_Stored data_
::::::::::

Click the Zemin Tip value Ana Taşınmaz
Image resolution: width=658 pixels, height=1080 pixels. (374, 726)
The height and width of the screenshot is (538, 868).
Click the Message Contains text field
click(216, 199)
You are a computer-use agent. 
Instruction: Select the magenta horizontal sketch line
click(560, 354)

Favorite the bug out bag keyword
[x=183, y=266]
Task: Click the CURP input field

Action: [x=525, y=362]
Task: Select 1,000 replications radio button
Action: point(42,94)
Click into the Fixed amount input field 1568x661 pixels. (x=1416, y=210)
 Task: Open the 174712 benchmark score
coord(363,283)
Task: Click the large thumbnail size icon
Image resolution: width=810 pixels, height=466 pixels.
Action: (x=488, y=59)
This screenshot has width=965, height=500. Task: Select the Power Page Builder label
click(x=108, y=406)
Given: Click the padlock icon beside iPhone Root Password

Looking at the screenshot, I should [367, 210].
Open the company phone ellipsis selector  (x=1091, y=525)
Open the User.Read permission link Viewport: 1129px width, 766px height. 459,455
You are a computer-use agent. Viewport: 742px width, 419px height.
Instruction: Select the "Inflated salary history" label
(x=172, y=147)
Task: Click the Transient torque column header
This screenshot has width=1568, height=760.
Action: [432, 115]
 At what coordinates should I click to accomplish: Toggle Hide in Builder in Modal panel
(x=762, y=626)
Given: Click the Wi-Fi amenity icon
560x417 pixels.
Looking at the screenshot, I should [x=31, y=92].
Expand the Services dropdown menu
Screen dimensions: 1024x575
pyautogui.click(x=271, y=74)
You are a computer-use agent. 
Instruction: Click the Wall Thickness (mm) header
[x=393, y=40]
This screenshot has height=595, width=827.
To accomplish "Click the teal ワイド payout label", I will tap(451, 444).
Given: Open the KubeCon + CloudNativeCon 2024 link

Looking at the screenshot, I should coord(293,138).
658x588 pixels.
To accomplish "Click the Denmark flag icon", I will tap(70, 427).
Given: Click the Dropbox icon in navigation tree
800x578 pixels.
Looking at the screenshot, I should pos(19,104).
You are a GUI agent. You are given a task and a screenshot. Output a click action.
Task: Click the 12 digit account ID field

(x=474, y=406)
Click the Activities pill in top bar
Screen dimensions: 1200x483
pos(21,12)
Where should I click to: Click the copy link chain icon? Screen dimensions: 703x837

::::::::::

Going from the line that contains "This screenshot has width=1568, height=760." to the last line of the records, reproduce every line as written.

_REPLY TO THE TASK_
This screenshot has width=1568, height=760.
Action: [432, 115]
 At what coordinates should I click to accomplish: Toggle Hide in Builder in Modal panel
(x=762, y=626)
Given: Click the Wi-Fi amenity icon
560x417 pixels.
Looking at the screenshot, I should [x=31, y=92].
Expand the Services dropdown menu
Screen dimensions: 1024x575
pyautogui.click(x=271, y=74)
You are a computer-use agent. 
Instruction: Click the Wall Thickness (mm) header
[x=393, y=40]
This screenshot has height=595, width=827.
To accomplish "Click the teal ワイド payout label", I will tap(451, 444).
Given: Open the KubeCon + CloudNativeCon 2024 link

Looking at the screenshot, I should coord(293,138).
658x588 pixels.
To accomplish "Click the Denmark flag icon", I will tap(70, 427).
Given: Click the Dropbox icon in navigation tree
800x578 pixels.
Looking at the screenshot, I should pos(19,104).
You are a GUI agent. You are given a task and a screenshot. Output a click action.
Task: Click the 12 digit account ID field

(x=474, y=406)
Click the Activities pill in top bar
Screen dimensions: 1200x483
pos(21,12)
Where should I click to: Click the copy link chain icon? Screen dimensions: 703x837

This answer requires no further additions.